__ISTRUZIONI__:
1 – Nel brano fornito, chi conquistò Albino con la sua maestria nell'uso della fionda?
2 – In base al brano fornito, spiega perché Dio mette la vocazione nel cuore dell'uomo sin dall'inizio.

__BRANO FORNITO__:
......

Se dovessimo chiederci cos’è la vocazione, penso che una buona risposta sarebbe che è un dono di Dio affidato alla libertà dell’uomo. Dio, che ci ha creati, ci conosce da sempre, sin nel profondo. Ogni uomo è frutto dell’amore di Dio, che chiama prima alla vita, poi a seguirlo, chi in un modo, chi in un altro, ma chiama tutti; Dio si rivolge a tutti i suoi figli, non trascurando nessuno nel distribuire i suoi doni. Potremmo dire allora che la vocazione è come un regalo di Natale, ben impacchettato, che Dio mette sin dall’inizio nel nostro cuore, perché un giorno possiamo accorgerci della sua presenza ed aprirlo.

 

Così, non c’è dubbio che la chiamata al sacerdozio fosse da sempre nel cuore del giovanissimo Albino Luciani, quando il Signore gliela fece scoprire e lo guidò a viverla. Dio si serve spesso di altri uomini come tramite per farci arrivare i suoi messaggi, anche i più importanti. I ricordi del fratello e della sorella di Albino, Berto e Nina, raccolti in un libro di qualche anno fa (“Mio fratello Albino. Ricordi e memorie della sorella di papa Luciani”, 2003) risultano illuminanti in questo senso. La maestria nell’uso della fionda da parte di un religioso cappuccino, frate Remigio, predicatore quaresimale qui a Canale, conquistò Albino, gli fece cogliere il fascino di una vita spesa per il Signore, in una maniera adatta ad un bambino. Dio sa parlare tutti i linguaggi e sceglie quello che possiamo capire meglio.

......

__Dati registrati__:
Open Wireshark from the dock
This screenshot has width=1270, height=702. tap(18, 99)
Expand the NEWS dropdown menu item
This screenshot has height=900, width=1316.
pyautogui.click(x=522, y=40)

......

__SOLUZIONI SVOLTE__:
1 – Frate Remigio, un religioso cappuccino che era predicatore quaresimale a Canale.

2 – Dio mette la vocazione nel nostro cuore sin dall'inizio, come un regalo di Natale ben impacchettato. Lo fa perché un giorno possiamo accorgerci della sua presenza e aprirlo.